Unrated.
When I read the blurb, about how Vincenzo sends his wife away because he discovers she is barren I thought: that bastard. I must immediately read this book, I am sure it will be delightfully crazy!
I’m at the fifty per cent mark, and I can’t read any more. It’s not delightful, it’s sad. Vincenzo is a rage monster and abusive, and Emma is sad. She’s on the brink of rather desperate poverty, she has a ten month old baby, and is incapable of supporting herself. She ran a child minding service out of her home until the mothers complained that she had no heating, and removed their children. It’s highly unlikely Emma had done anything to make this a legitimate business, because Emma is hopeless.
Her landlord has told her that he’s going to raise the rent, and hints that he might be amenable to negotiating another form of compensation. i.e. sex. This is what prompts her to call her estranged billionaire husband and ask for a divorce. Because when you get a divorce, you get money, right?

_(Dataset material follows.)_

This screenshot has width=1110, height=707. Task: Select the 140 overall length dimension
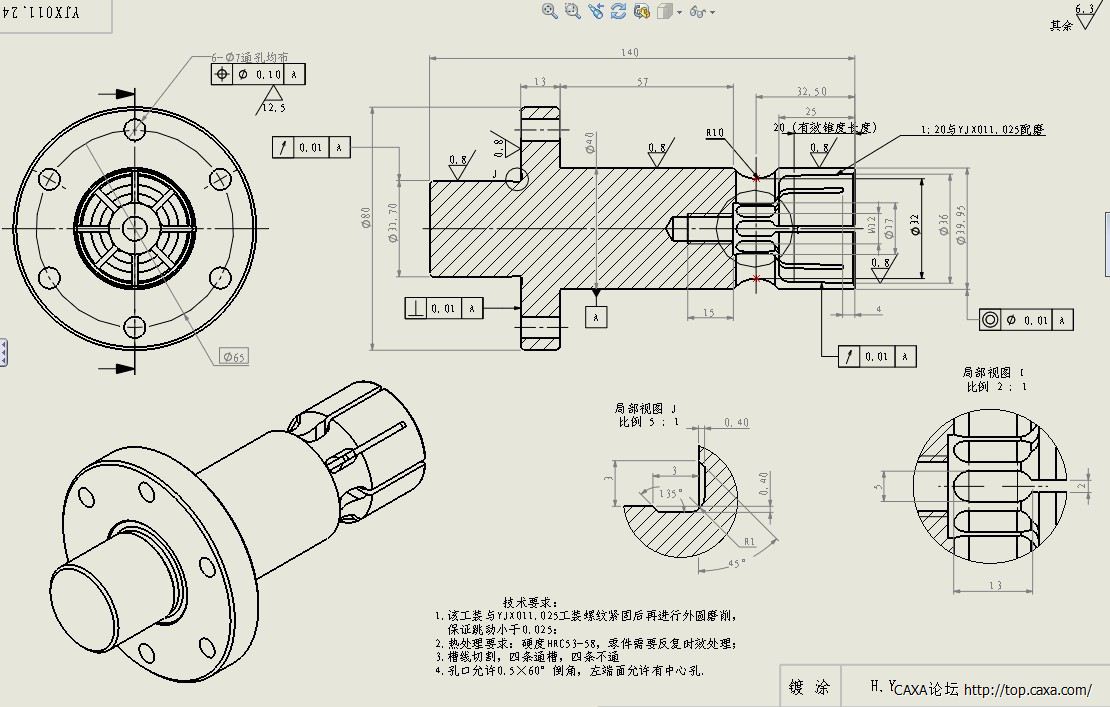[629, 52]
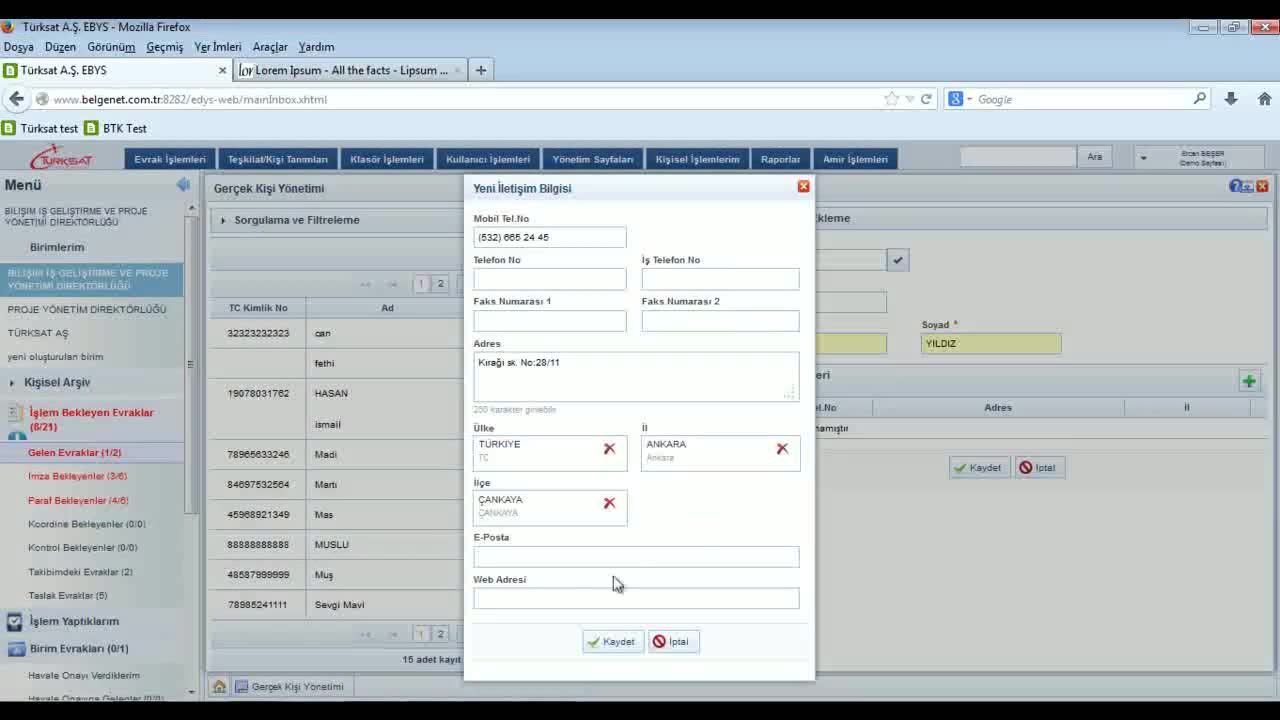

Vincenzo will see her, but she must come to London. Emma can barely afford a train ticket. She’s going to have an interesting time getting legal representation for less than a return train fare. There’s more backstory about Emma’s sadness – when she was at catering school her mum got cancer and died, there was no money for Emma after paying the medical costs, and Emma didn’t feel like going back to school. So instead she booked herself a holiday in Sicily, and that’s where she met Vincenzo.
Vincenzo pursues her, and they sleep together. He discovers that Emma is a virgin, and is furious. “I have robbed you of your virginity – the most precious thing that a woman possesses,” he rages. That this doesn’t bother Emma is … not great. Emma is in the habit of not telling Vincenzo fairly important things: ‘warning, I’m a virgin,’ and ‘I went to the doctor, and it looks like I’m barren,’ and ‘it turns out I’m not barren, I am going to have a baby.’ Emma frequently insists to herself that she has done nothing wrong.
The thing is, and this is what I can’t rationalise enough to read the rest of the book: Vincenzo is abusive. I’d been prepared for him to be controlling – that’s the game, and the interest in a book like this is how, after a huge fail in the game, the couple renegotiate the rules. What I can’t see is how the second half of the book is going to rehabilitate Vincenzo, how he will see his own mistakes and work out how to correct them, because I haven’t even got to the part yet where he threatens to remove the child from Emma’s custody unless she agrees to have sex with him. Some of Vincenzo’s stand out romantic hero moments are:
1. ogling a female employee while on the phone to his estranged wife
2. not wanting a divorce because he won’t be able to sleep with women without them trying to marry him
3. emotionally torturing Emma by telling her that it wasn’t her infertility that was the problem, it was the fact that she’d discovered it in secret, and then deceitfully kept the news to herself
4. when they were living together, extreme jealousy when men looked at Emma, and a refusal to allow her to pursue anything that would give her some independence
5. after sex, pointing out that they didn’t use contraception and taunting Emma with her infertility
6. Despising Emma for enjoying sex so much, because women with babies should be more restrained
7. Calling her a whore.
I’m disappointed. I can’t see there being any satisfying redemption. Vincenzo is so over the top, but I can't find him funny, and I've really tried. I’m sure there’ll be something where Vincenzo comes upon a moment of understanding of the wrong he has done Emma, but I can’t imagine there’ll be much left in the book by that stage, and therefore no opportunity to see that he will become a better man. I can’t see Emma doing anything more than enduring. I’m sad for them both.